Now, most normal people in France would have like the thing to be cancelled instead of having their taxes being wasted with that

AIUI, these new bids are pretty modest, without much new spending/infra
Only one? Love your optimism.
The Atlanta Olympics made money.

The event had commercial sponsors such as Coke and McDonald's plastered everywhere, which was derided at the time.

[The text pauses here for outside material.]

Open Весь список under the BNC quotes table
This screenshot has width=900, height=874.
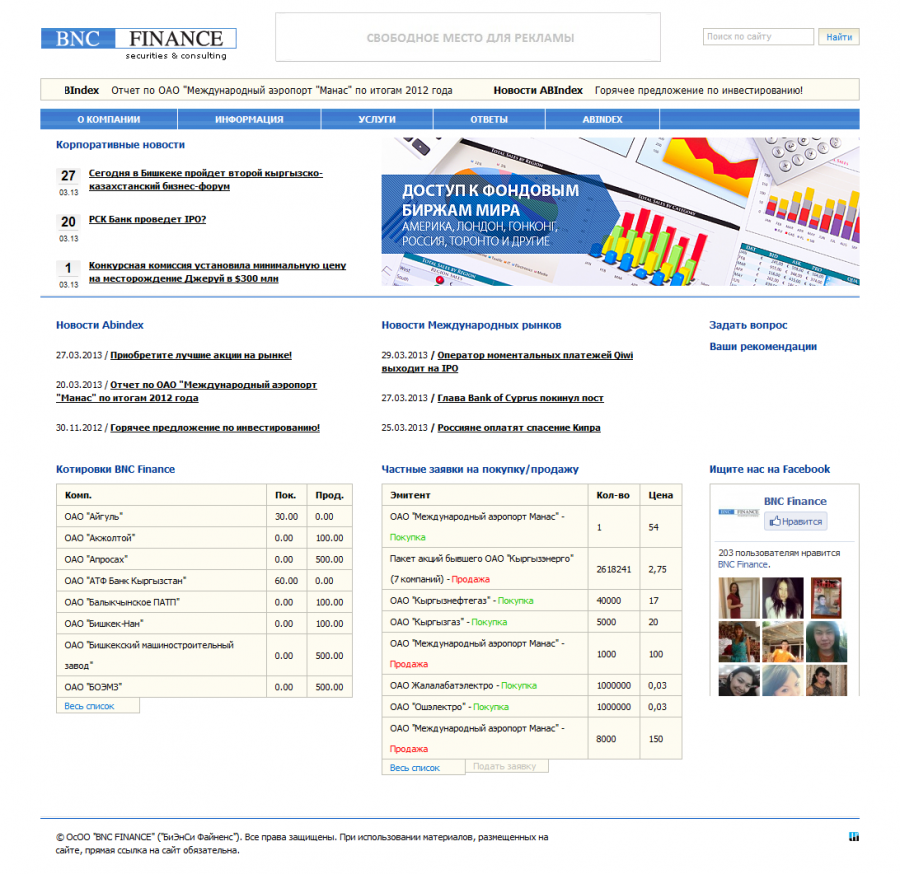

The opening ceremony even prominently featured Chevy pickup trucks [1].

Nearly all of the newly built facilities were then reused as Georgia Tech dormitories, professional sporting stadiums, local high school facilities, etc.

It was a huge inflection point for the city's growth.

[1] https://m.youtube.com/watch?t=26m16s&v=4n0a-yNO8fE up to the "How Y'all Doin'!" at 30:04

All except the Olympic stadium which was torn down.
It wasn't torn down, just modified for new uses.

It was used as the Atlanta Braves stadium from 1997 to 2016, then converted into Georgia State University's football stadium when the Braves moved outside the city to Cobb County to follow the tax incentives.

https://en.wikipedia.org/wiki/Centennial_Olympic_Stadium

https://en.wikipedia.org/wiki/Turner_Field

Each conversion took lots of money, but the original structure is still there.

> Probably the last time the Olympics were profitable to the host city was the 1984 Los Angeles games

The 1994 winter olympics in Norway did make a profit.[0]

[0] https://www.nrk.no/ytring/mytene-og-sannheten-om-ol-1.111989...

I don't see any reasons why Olympics should be held in single place or small area. Have for example larger regions or continents to share bids and allow them to bid for sports that are locally popular, thus having venue reuse. Also maybe scale down size for venues and number of events.
Barcelona 92 was the Olympics that most benefited a city.

What a wonderful city! And amazing port / beach transformation.

Depends on who you talk to! Infrastructure yes, but came with it waves of unsustainable tourism.
And that Freddy Mercury song...
You are disregarding the fact that there is a competition to get the Olympics, where perfectly normal democracies also participate each time. There have certainly been offers from competitors to arrange Olympics on tighter budgets too.

The question is why those locations don't win? I'm sure it's due to corruption within the Olympic organization, but who am I to judge. I just stop watching the crap.

The last 7 Olympics were in China, South Korea, Japan, Brazil, Russia, Britain, and Canada. 5/7 are democracies, which is a much higher ratio than there are in the world.

I think this is first worlders thinking "democracy = the West".

> The question is why those locations don't win?

Partially it is corruption, partially it is that most democratic places want to limit IOC's powers and then many areas try, but are held back by the population by large campaigns against it.

But if democracies put together modest bids that their citizens can accept and authoritarians promise to make it spectacular + offer larger bribes, who will win?
Atlanta was a net positive in 1996 because they used a lot of the money on buildings that were used for decades after the Olympics were done.